Friday 24 June 2016

Prisoners’ Code Word Caught by Software That Eavesdrops on Calls


Machine Learning System – Listen Hours of Recording

Recently a jail in the Midwest had utilised a machine learning system created by a London firm, Intelligent Voice, to listen on the thousands of hours of recording that had been generated each month. Search engines have been moving beyond the web and in the disordered real world and are finding odd things going on. Every call in or out of US prison tends to get recorded since it is important to know what has been said because some of the inmates tend to use phones for the purpose of illegal business with the outside world.

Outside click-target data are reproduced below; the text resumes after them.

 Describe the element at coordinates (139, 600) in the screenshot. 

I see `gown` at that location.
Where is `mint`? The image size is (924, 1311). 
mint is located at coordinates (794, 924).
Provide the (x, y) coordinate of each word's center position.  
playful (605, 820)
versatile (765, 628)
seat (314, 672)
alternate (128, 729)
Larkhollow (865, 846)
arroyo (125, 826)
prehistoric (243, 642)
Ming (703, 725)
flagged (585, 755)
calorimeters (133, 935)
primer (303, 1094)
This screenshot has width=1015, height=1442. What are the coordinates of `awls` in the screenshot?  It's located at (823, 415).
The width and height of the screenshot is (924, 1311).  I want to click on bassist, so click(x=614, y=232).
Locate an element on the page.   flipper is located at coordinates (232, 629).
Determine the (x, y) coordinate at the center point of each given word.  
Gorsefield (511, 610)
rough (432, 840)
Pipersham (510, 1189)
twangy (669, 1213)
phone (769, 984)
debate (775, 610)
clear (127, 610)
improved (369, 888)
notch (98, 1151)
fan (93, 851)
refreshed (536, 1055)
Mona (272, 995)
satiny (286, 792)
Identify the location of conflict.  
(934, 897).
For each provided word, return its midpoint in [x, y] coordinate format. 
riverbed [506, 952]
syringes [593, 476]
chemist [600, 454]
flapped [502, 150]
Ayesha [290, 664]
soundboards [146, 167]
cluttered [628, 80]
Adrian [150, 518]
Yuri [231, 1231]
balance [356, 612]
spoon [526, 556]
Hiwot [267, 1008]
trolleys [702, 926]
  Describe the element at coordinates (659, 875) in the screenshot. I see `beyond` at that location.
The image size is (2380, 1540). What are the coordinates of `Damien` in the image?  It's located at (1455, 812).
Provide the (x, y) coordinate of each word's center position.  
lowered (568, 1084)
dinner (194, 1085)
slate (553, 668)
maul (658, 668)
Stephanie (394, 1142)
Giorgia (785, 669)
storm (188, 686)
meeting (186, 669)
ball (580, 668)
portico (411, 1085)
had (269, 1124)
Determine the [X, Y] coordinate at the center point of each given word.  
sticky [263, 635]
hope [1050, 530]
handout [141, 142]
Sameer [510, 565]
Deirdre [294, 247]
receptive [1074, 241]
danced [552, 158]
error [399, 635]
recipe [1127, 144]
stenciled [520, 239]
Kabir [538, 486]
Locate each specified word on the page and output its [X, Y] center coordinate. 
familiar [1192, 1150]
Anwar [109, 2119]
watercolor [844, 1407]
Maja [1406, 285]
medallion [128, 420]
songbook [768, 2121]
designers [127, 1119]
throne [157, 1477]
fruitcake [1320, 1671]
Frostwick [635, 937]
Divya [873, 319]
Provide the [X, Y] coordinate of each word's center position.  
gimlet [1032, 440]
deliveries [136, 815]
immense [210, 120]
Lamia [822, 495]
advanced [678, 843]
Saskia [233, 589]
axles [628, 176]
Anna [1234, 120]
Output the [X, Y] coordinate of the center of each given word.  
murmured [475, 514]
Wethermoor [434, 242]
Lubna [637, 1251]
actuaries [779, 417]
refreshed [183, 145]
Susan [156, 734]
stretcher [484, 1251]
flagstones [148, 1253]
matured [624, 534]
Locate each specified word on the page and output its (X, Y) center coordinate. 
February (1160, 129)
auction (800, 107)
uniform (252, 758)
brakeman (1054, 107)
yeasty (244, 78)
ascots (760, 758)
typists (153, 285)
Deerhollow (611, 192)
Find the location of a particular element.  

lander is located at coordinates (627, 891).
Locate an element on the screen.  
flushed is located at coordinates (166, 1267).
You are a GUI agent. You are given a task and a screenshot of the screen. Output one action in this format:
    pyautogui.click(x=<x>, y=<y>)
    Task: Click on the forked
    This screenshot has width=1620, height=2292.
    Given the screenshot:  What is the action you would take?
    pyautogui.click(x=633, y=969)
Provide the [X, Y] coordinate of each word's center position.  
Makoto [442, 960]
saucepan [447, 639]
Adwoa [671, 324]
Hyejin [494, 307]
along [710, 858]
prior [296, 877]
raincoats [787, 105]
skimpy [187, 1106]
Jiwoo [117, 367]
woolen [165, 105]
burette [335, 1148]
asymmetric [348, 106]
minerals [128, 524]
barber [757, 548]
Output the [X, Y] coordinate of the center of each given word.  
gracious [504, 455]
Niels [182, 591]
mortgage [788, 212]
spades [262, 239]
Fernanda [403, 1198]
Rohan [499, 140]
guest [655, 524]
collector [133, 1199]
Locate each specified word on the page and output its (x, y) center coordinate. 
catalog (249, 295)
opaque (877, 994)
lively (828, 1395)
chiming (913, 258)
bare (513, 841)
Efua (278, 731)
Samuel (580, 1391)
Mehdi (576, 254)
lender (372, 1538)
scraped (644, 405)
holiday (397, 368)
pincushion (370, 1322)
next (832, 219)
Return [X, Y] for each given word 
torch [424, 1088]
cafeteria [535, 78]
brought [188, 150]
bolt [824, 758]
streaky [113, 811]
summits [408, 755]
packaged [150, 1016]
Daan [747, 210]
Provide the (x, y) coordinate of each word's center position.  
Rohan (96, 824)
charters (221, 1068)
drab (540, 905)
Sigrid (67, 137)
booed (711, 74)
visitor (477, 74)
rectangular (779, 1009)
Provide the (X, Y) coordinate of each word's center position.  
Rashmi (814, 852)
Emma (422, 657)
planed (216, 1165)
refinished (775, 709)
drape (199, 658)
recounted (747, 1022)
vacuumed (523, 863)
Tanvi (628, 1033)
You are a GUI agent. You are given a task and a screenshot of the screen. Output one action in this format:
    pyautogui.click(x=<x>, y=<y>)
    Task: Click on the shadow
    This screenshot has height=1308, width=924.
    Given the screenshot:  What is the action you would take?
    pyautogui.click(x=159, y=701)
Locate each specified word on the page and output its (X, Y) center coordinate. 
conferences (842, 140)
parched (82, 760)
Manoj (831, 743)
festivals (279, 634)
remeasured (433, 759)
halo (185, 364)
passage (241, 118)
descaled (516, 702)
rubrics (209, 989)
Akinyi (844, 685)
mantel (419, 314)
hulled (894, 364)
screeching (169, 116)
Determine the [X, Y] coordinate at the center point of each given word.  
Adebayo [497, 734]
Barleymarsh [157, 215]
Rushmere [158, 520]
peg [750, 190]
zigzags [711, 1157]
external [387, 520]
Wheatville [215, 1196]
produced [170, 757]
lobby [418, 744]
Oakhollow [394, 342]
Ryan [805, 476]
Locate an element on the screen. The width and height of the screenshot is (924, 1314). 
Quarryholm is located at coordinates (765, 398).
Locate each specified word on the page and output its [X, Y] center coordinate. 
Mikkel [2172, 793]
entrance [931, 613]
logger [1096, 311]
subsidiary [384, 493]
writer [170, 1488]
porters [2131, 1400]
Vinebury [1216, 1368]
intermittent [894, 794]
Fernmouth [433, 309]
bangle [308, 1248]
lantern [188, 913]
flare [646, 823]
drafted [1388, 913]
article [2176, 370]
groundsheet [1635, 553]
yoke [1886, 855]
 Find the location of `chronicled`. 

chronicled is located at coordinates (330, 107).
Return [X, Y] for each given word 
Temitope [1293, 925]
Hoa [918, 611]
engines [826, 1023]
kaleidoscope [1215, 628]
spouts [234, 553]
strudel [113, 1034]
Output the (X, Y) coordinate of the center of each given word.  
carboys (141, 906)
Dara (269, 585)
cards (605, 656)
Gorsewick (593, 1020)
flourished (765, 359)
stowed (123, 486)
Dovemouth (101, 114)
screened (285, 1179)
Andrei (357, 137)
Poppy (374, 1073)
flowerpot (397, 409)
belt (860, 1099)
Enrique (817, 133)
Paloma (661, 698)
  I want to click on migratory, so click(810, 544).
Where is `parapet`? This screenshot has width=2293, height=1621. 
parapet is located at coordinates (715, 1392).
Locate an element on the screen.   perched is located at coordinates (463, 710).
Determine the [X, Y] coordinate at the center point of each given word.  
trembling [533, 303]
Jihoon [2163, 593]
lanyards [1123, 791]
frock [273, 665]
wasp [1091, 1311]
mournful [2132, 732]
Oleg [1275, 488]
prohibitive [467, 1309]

However the recordings tend to generate large amount of audio which seems to be prohibitively expensive to monitor with the human ears.None at the prison were aware of the code word till the software began stirring through the calls. The software saw phrase three-way coming up again and again in the calls and was one of the most common non-trivial words or phrases which had been used. The prison officials, at first were astonished by the devastating popularity of what they presumed seemed to be a sexual reference.

None Aware of Code

They then worked out that it was a code. The prisoners are only permitted to call a few earlier agreed contacts. Hence if a convict needed to speak to a person on a number that was not on their list, they would call their contacts or close relative asking for a `three-way’ with the person they intend to talk to, code for dialling a third party into the call. No one running the surveillance of the phone at the prison had been aware of the code till the software gave indication through the recordings.

 This explains the speed and scale of analysis which machine-learning processes tend to bring to the world. Initially, Intelligent Voice had developed the software to be used by UK banks which could record their call in complying with industry regulations. In the case of prisons, this seemed to generate a large amount of audio data which is hard to search through.

Nigel Cannings, the CEO of the company has stated that the breakthrough came when he decided to see what could have happened if he pointed a machine-learning system at the waveform of the voice data, its pattern of spikes as well as troughs instead of the direct audio recording.

Harness Powerful Prevailing Techniques

This system seemed to work amazingly. Preparing his system on this visual demonstration enabled him to harness powerful prevailing techniques created for image classification. He commented that he built this dialect classification system centred on pictures of the human voice. The trick enabled his system to develop its own models in recognizing speech patterns as well as accents which seemed as good as the best hand-coded one prevailing, models that were built by dialect and computer experts.

 Neil Glackin, developer of Intelligent Voice had stated that `in their first run they were getting something like 88% accuracy. The software thereafter trains itself to transcribe speech utilising recordings of US congressional hearings, corresponding to the audio with the transcripts.

The power of machine which tends to listen and watch is not what they can perform better than human eyes or ears but tend to perform still worse when challenged with data from the real world. Similar to all applications of computation, their power tends to lie in scale, speed and relative cheapness of processing.